5つのクラスとパーティ編成の考え方 - ミストオーバー
5つのクラスとパーティ編成の考え方 – ミストオーバー

最初の10時間を乗り越えるコツ

ミストオーバーは序盤が最も厳しいゲームです。キャラクターが弱く、装備も貧弱な状態でローグライクの洗礼を受けるため、多くのプレイヤーがここで挫折します。

しかし、いくつかのポイントを押さえるだけで生存率は劇的に変わります。

1

無理に奥まで行かない

霧の濃度が50%を超えたら帰還を検討。少しずつ装備とスキルを蓄積するのが正しい進め方です。

2

背面攻撃を徹底する

正面から殴り合うのは非効率。常に敵の背後を取る意識を持つだけでダメージ効率が段違いになります。

3

全滅を恐れない

全滅しても一部の成長は引き継がれます。「学びのある全滅」を繰り返すことで確実に強くなれます。

装備とスキルの優先順位

序盤で手に入る装備は限られていますが、優先すべきは防御系の装備を前衛に集中させることです。攻撃力はスキルの使い方でカバーできますが、防御力が足りないと一撃で戦闘不能になるケースがあります。

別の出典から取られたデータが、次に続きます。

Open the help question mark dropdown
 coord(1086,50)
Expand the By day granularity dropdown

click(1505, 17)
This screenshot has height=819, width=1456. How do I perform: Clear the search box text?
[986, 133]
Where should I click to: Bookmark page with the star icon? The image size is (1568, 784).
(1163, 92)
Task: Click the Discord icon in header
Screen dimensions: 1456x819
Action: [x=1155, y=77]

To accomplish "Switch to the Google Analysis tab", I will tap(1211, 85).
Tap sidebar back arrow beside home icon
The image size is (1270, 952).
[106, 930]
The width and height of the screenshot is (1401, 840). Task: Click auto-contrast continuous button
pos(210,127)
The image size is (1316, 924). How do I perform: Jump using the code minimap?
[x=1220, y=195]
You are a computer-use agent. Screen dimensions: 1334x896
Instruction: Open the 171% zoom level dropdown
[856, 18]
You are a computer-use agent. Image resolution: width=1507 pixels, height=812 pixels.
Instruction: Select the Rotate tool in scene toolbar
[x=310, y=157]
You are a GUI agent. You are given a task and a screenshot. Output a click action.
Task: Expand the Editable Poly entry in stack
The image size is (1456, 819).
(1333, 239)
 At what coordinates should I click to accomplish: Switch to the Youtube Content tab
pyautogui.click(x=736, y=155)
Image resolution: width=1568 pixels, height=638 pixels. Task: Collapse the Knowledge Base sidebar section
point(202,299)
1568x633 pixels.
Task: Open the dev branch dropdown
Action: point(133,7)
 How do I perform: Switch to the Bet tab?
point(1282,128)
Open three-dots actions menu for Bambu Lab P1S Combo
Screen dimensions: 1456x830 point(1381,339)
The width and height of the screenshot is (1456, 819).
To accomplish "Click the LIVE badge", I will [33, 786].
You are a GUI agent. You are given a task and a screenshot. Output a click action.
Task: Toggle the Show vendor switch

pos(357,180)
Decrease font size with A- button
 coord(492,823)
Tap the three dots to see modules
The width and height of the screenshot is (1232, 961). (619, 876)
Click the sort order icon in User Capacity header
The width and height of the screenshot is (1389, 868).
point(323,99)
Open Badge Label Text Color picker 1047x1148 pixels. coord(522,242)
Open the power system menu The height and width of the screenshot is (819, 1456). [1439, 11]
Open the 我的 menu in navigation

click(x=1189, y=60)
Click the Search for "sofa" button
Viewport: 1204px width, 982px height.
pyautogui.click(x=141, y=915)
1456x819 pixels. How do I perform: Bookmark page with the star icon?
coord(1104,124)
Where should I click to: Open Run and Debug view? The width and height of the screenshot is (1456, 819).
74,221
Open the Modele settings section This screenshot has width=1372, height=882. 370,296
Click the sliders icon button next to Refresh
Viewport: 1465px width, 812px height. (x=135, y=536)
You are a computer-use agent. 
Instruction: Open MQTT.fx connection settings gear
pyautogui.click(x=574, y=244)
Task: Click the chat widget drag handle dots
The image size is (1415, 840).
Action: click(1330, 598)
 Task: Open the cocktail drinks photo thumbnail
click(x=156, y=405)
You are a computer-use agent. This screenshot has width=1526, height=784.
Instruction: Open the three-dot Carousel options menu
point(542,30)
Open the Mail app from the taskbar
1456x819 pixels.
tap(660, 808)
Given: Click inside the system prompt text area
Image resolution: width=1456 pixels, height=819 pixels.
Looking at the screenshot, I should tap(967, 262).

スキルについては、各クラスの基本スキルをまんべんなく強化するよりも、主力スキルを1〜2個に絞って集中的に強化する方が効率的です。経験上、器用貧乏な育成は中盤以降に行き詰まりやすい傾向があります。

Darkest Dungeonとの違いを理解する

ミストオーバーを語る上で避けて通れないのが、「Darkest Dungeon」との比較です。同じダークファンタジー×ローグライクRPGというジャンルのため、よく比較されますが、実際にはかなり異なるゲーム体験を提供しています。

ミストオーバーの強み

  • グリッドバトルによる戦術の奥深さ
  • ビジュアルが美しく取っつきやすい
  • 霧の濃度システムが独自の緊張感を生む
  • Nintendo Switchで手軽にプレイできる

ミストオーバーの弱み

  • ボリュームがやや少なめ
  • ストーリーの深みはDarkest Dungeonに劣る
  • クラス数が限られており長期的な多様性に欠ける
  • アップデート頻度が低い

Darkest Dungeonが「精神的ストレス管理」を軸にした独自のゲーム性を持つのに対し、ミストオーバーは「空間的な戦術」に重きを置いています。どちらが優れているというよりも、求めるプレイ体験によって選ぶべきゲームが変わると考えた方が正確です。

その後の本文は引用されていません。